Exercise: Set out exactly, and with nothing added, the line containing "Image resolution: width=1318" and every line after it through the final line of the data.
....
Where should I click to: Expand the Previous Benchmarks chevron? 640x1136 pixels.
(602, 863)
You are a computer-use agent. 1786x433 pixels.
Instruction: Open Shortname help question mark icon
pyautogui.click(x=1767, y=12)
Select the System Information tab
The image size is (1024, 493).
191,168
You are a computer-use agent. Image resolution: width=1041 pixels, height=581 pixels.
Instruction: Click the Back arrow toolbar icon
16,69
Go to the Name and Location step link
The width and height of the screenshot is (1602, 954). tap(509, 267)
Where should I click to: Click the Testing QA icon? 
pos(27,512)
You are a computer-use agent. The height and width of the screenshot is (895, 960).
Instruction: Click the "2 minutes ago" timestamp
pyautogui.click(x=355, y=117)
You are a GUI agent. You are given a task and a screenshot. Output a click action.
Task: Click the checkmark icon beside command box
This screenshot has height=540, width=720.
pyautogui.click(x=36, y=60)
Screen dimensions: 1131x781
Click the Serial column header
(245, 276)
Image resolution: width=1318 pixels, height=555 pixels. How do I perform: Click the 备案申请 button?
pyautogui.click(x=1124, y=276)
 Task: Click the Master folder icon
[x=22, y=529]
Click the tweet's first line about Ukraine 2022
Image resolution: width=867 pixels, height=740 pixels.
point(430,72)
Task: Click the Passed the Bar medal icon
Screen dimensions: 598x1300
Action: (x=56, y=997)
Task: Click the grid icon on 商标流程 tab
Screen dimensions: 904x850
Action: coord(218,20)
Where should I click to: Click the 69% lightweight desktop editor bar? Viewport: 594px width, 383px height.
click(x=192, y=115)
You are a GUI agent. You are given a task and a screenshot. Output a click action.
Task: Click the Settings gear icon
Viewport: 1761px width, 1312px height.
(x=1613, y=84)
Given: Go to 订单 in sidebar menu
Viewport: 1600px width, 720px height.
....
Answer:
Image resolution: width=1318 pixels, height=555 pixels. How do I perform: Click the 备案申请 button?
pyautogui.click(x=1124, y=276)
 Task: Click the Master folder icon
[x=22, y=529]
Click the tweet's first line about Ukraine 2022
Image resolution: width=867 pixels, height=740 pixels.
point(430,72)
Task: Click the Passed the Bar medal icon
Screen dimensions: 598x1300
Action: (x=56, y=997)
Task: Click the grid icon on 商标流程 tab
Screen dimensions: 904x850
Action: coord(218,20)
Where should I click to: Click the 69% lightweight desktop editor bar? Viewport: 594px width, 383px height.
click(x=192, y=115)
You are a GUI agent. You are given a task and a screenshot. Output a click action.
Task: Click the Settings gear icon
Viewport: 1761px width, 1312px height.
(x=1613, y=84)
Given: Go to 订单 in sidebar menu
Viewport: 1600px width, 720px height.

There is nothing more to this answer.